*THE REQUEST*. Write out all of the material below line by line, changing nothing.

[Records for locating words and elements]
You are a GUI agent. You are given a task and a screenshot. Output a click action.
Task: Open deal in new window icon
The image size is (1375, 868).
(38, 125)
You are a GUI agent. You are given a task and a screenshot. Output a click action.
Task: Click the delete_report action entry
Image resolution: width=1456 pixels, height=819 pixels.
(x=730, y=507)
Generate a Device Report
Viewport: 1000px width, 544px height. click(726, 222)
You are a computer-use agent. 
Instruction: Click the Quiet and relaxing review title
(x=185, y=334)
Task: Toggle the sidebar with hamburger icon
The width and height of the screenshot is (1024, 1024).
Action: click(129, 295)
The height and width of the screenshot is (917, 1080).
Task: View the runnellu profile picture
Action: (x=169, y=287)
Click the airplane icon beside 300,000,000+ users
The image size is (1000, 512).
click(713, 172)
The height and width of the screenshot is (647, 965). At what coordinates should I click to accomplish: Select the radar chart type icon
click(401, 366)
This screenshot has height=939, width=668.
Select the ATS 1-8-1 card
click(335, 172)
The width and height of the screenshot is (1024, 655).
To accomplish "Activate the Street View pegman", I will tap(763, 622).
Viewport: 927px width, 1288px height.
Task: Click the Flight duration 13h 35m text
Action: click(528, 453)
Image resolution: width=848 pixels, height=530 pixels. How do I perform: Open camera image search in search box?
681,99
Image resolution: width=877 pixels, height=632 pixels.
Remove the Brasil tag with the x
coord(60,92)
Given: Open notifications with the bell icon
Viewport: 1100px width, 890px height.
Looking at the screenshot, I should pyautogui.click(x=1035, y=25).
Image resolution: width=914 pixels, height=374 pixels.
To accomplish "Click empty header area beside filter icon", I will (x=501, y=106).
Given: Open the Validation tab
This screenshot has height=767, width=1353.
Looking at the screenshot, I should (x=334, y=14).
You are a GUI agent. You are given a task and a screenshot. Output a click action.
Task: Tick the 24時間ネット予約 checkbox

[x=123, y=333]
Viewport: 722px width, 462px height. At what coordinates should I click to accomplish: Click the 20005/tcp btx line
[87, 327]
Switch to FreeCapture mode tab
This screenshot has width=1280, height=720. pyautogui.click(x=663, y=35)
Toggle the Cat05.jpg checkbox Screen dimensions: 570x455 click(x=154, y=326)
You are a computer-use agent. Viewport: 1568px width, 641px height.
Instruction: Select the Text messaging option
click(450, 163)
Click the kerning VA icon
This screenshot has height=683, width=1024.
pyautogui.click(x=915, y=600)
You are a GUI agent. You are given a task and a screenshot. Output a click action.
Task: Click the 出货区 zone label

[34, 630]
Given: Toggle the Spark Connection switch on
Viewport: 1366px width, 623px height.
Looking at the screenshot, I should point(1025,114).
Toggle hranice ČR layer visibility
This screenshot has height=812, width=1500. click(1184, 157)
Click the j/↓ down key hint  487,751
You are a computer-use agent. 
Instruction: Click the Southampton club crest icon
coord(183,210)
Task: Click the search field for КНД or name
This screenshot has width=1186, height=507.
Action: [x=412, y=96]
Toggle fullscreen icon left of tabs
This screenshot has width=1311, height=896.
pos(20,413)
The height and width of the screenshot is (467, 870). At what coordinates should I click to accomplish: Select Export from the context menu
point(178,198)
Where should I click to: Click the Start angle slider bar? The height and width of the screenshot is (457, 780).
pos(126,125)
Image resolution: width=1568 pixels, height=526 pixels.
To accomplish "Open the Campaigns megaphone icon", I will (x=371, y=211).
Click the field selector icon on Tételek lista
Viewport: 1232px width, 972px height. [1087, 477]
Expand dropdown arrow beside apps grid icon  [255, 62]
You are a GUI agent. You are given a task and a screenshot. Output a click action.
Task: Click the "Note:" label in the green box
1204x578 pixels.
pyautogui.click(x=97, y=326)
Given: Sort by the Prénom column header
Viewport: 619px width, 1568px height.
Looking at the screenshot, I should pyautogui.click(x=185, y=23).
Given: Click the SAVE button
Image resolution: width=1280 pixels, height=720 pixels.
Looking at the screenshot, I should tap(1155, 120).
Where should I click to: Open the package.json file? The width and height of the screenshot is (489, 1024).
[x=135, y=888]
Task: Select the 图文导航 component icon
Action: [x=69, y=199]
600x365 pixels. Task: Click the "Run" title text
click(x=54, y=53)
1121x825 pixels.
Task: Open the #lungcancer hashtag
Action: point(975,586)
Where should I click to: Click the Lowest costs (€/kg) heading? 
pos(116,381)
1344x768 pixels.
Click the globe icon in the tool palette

*FINISHED EXERCISE*.
You are a GUI agent. You are given a task and a screenshot. Output a click action.
Task: Open deal in new window icon
The image size is (1375, 868).
(38, 125)
You are a GUI agent. You are given a task and a screenshot. Output a click action.
Task: Click the delete_report action entry
Image resolution: width=1456 pixels, height=819 pixels.
(x=730, y=507)
Generate a Device Report
Viewport: 1000px width, 544px height. click(726, 222)
You are a computer-use agent. 
Instruction: Click the Quiet and relaxing review title
(x=185, y=334)
Task: Toggle the sidebar with hamburger icon
The width and height of the screenshot is (1024, 1024).
Action: click(129, 295)
The height and width of the screenshot is (917, 1080).
Task: View the runnellu profile picture
Action: (x=169, y=287)
Click the airplane icon beside 300,000,000+ users
The image size is (1000, 512).
click(713, 172)
The height and width of the screenshot is (647, 965). At what coordinates should I click to accomplish: Select the radar chart type icon
click(401, 366)
This screenshot has height=939, width=668.
Select the ATS 1-8-1 card
click(335, 172)
The width and height of the screenshot is (1024, 655).
To accomplish "Activate the Street View pegman", I will tap(763, 622).
Viewport: 927px width, 1288px height.
Task: Click the Flight duration 13h 35m text
Action: click(528, 453)
Image resolution: width=848 pixels, height=530 pixels. How do I perform: Open camera image search in search box?
681,99
Image resolution: width=877 pixels, height=632 pixels.
Remove the Brasil tag with the x
coord(60,92)
Given: Open notifications with the bell icon
Viewport: 1100px width, 890px height.
Looking at the screenshot, I should pyautogui.click(x=1035, y=25).
Image resolution: width=914 pixels, height=374 pixels.
To accomplish "Click empty header area beside filter icon", I will (x=501, y=106).
Given: Open the Validation tab
This screenshot has height=767, width=1353.
Looking at the screenshot, I should (x=334, y=14).
You are a GUI agent. You are given a task and a screenshot. Output a click action.
Task: Tick the 24時間ネット予約 checkbox

[x=123, y=333]
Viewport: 722px width, 462px height. At what coordinates should I click to accomplish: Click the 20005/tcp btx line
[87, 327]
Switch to FreeCapture mode tab
This screenshot has width=1280, height=720. pyautogui.click(x=663, y=35)
Toggle the Cat05.jpg checkbox Screen dimensions: 570x455 click(x=154, y=326)
You are a computer-use agent. Viewport: 1568px width, 641px height.
Instruction: Select the Text messaging option
click(450, 163)
Click the kerning VA icon
This screenshot has height=683, width=1024.
pyautogui.click(x=915, y=600)
You are a GUI agent. You are given a task and a screenshot. Output a click action.
Task: Click the 出货区 zone label

[34, 630]
Given: Toggle the Spark Connection switch on
Viewport: 1366px width, 623px height.
Looking at the screenshot, I should point(1025,114).
Toggle hranice ČR layer visibility
This screenshot has height=812, width=1500. click(1184, 157)
Click the j/↓ down key hint  487,751
You are a computer-use agent. 
Instruction: Click the Southampton club crest icon
coord(183,210)
Task: Click the search field for КНД or name
This screenshot has width=1186, height=507.
Action: [x=412, y=96]
Toggle fullscreen icon left of tabs
This screenshot has width=1311, height=896.
pos(20,413)
The height and width of the screenshot is (467, 870). At what coordinates should I click to accomplish: Select Export from the context menu
point(178,198)
Where should I click to: Click the Start angle slider bar? The height and width of the screenshot is (457, 780).
pos(126,125)
Image resolution: width=1568 pixels, height=526 pixels.
To accomplish "Open the Campaigns megaphone icon", I will (x=371, y=211).
Click the field selector icon on Tételek lista
Viewport: 1232px width, 972px height. [1087, 477]
Expand dropdown arrow beside apps grid icon  [255, 62]
You are a GUI agent. You are given a task and a screenshot. Output a click action.
Task: Click the "Note:" label in the green box
1204x578 pixels.
pyautogui.click(x=97, y=326)
Given: Sort by the Prénom column header
Viewport: 619px width, 1568px height.
Looking at the screenshot, I should pyautogui.click(x=185, y=23).
Given: Click the SAVE button
Image resolution: width=1280 pixels, height=720 pixels.
Looking at the screenshot, I should tap(1155, 120).
Where should I click to: Open the package.json file? The width and height of the screenshot is (489, 1024).
[x=135, y=888]
Task: Select the 图文导航 component icon
Action: [x=69, y=199]
600x365 pixels. Task: Click the "Run" title text
click(x=54, y=53)
1121x825 pixels.
Task: Open the #lungcancer hashtag
Action: point(975,586)
Where should I click to: Click the Lowest costs (€/kg) heading? 
pos(116,381)
1344x768 pixels.
Click the globe icon in the tool palette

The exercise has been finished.